With plenty of varieties of daffodils to choose from, even veteran gardeners have a hard time picking which ones to put in their yard. Next spring, take your garden to the next level with the advice of UW master gardener Ann Weid and Tom Kulich of Prairie Gardens in Cedarburg. All six varieties will grow in Wisconsin.

Kulich shared a few pointers about growing daffodils.

•Daffodils grow best in full sun, but light shade is permissable. Deep shade keeps them from blooming after the first year or two.

•Daffodils will grow in most well-drained soils, but need plenty of moisture from planting to end of growing season.

•Don’t cut the leaves! The leaves are essential for the following year’s growth. If you need a few leaves for a vase, never cut them all from the same plant. You can remove the leaves after the foliage is yellowed or dried.
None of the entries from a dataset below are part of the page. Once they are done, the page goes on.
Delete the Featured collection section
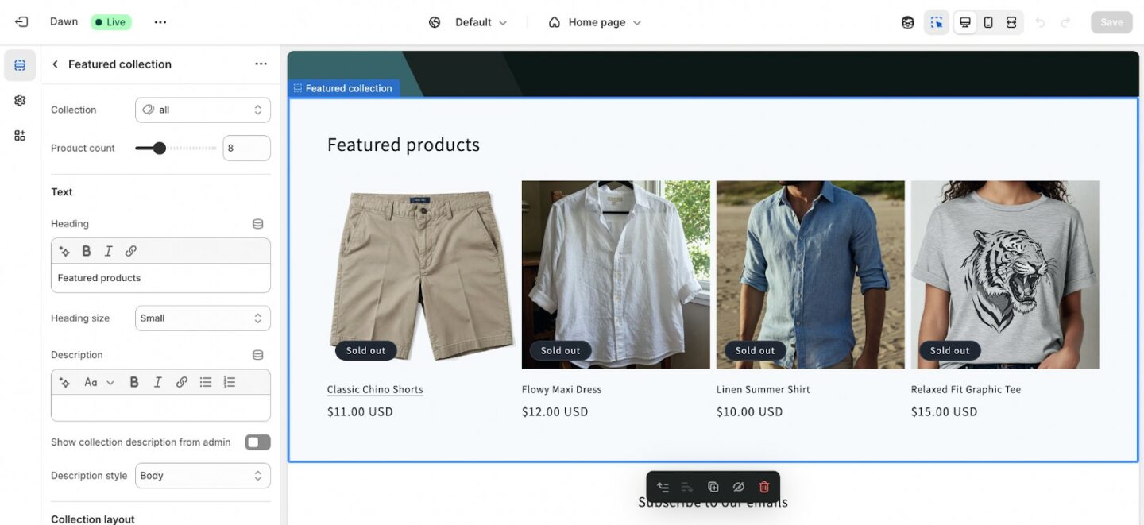The height and width of the screenshot is (525, 1144). point(763,486)
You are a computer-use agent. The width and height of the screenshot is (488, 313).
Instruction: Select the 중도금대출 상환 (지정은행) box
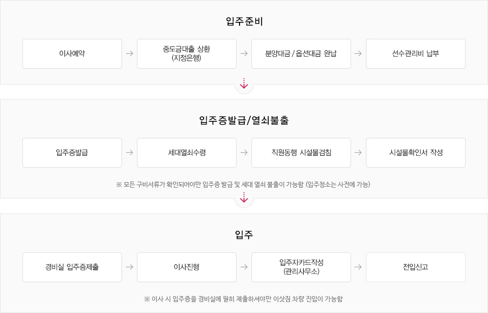(x=187, y=54)
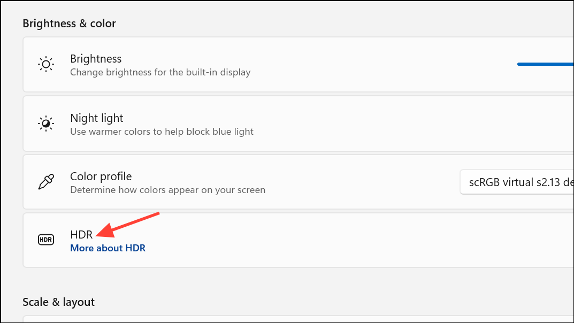
Task: Click the red arrow pointing at HDR
Action: pos(127,225)
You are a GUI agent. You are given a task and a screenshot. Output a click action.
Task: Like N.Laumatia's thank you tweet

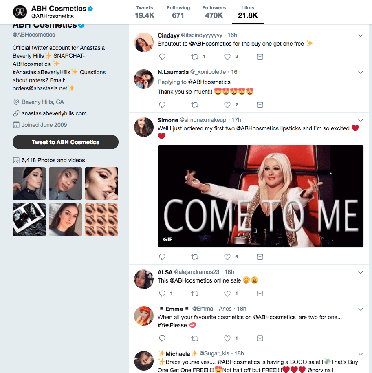(x=227, y=105)
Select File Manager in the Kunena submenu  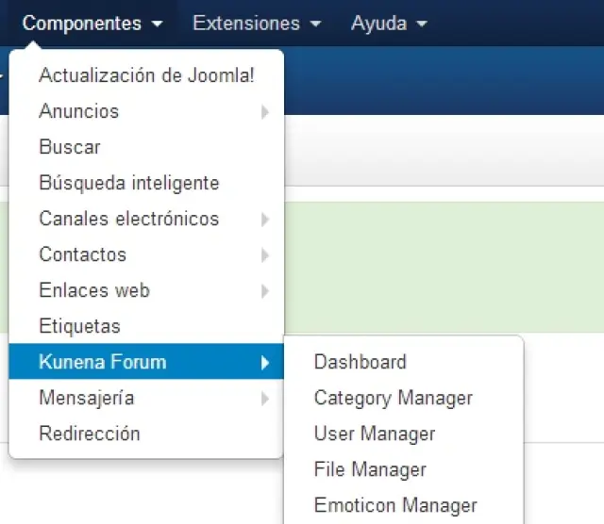pyautogui.click(x=371, y=469)
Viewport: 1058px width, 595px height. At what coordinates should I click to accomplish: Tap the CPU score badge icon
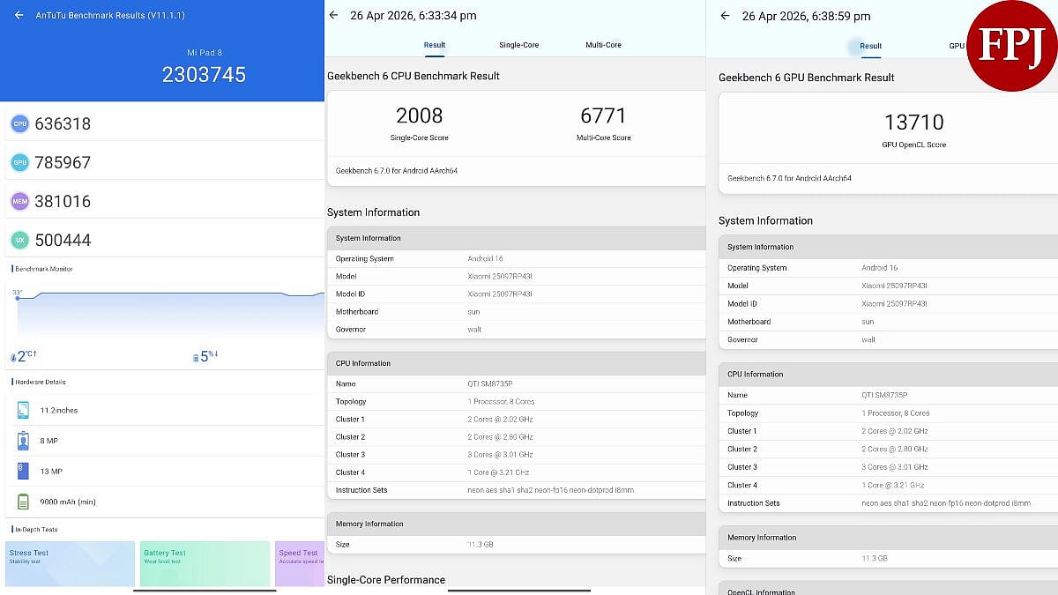[x=19, y=124]
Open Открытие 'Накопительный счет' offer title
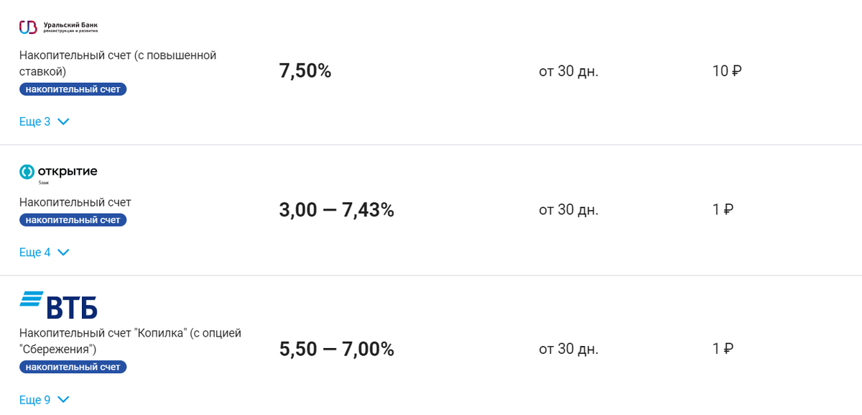The width and height of the screenshot is (862, 415). tap(75, 202)
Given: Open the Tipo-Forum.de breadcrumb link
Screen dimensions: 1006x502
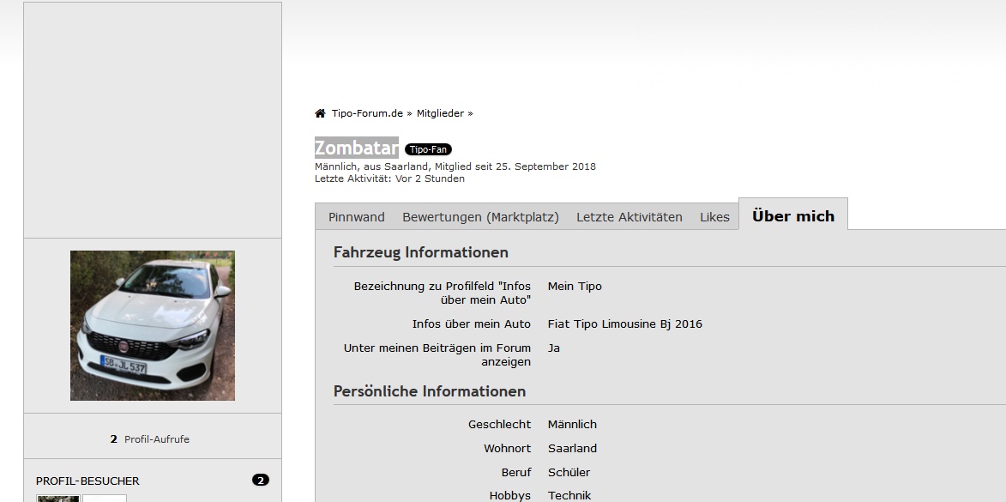Looking at the screenshot, I should [367, 113].
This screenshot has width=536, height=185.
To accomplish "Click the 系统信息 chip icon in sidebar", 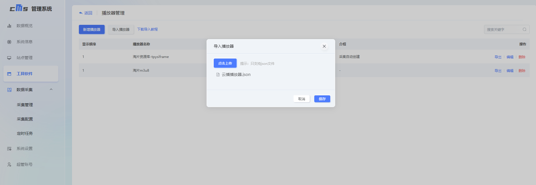I will 9,42.
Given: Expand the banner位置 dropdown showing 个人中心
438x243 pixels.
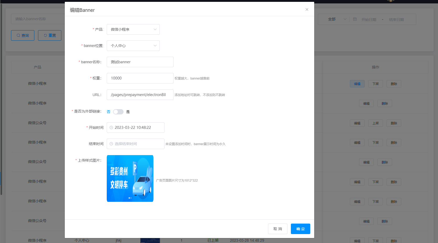Looking at the screenshot, I should pyautogui.click(x=133, y=46).
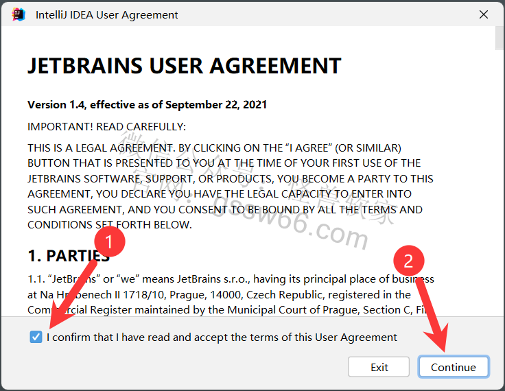
Task: Close the User Agreement window
Action: point(484,14)

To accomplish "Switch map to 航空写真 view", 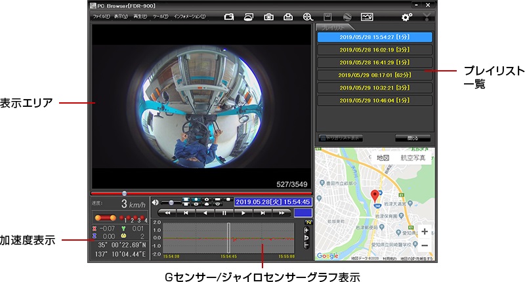I will coord(413,158).
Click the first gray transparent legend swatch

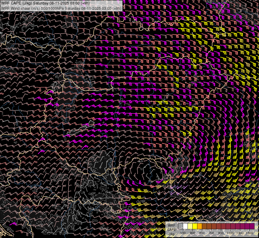180,226
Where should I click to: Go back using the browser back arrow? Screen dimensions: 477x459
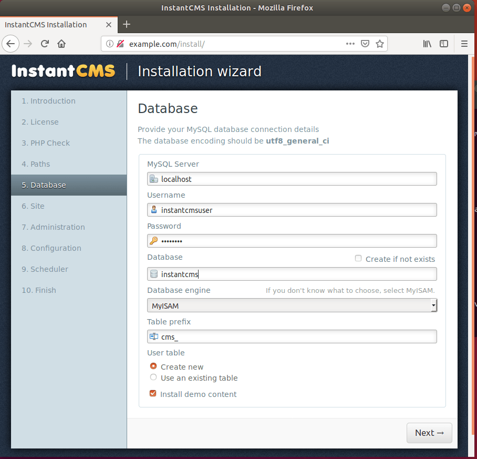pos(11,44)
•Plant bulbs from September until the ground freezes, about 6 inches down into the soil, but plant small bulbs about three times their height.


This tall early-blooming daffodil has thick strong stems and is great for cut flowers. It is a 15-inch, large-cupped daffodil with amber to orange petals and a red cup.


This daffodil is an interesting multi-flowered bloom. Flowers are yellow and white and each stem has two to three blooms.

This variety is native to Wisconsin and is great for naturalizing and bouquets. Naturalizing means to plant in a random or informal pattern. It blooms in mid spring.


Large, showy fragrant blooms with strong stems that are easy to grow in sun or partial shade. These flowers have creamy white petals with large cups that turn an apricot pink when mature. This mid-spring blooming flower is a great daffodil to use for naturalizing since it is not bothered by deer, rodents or harsh weather.


This is a daffodil with some of the best visual effects, blooming multi-flowered bright yellow petals with orange cups, one to five flowers per stem. This flower blooms in early spring and lasts two to four weeks. Although this variety is good for naturalizing, it is only reliable in Zone 5. Some areas of Waukesha County border Zone 4.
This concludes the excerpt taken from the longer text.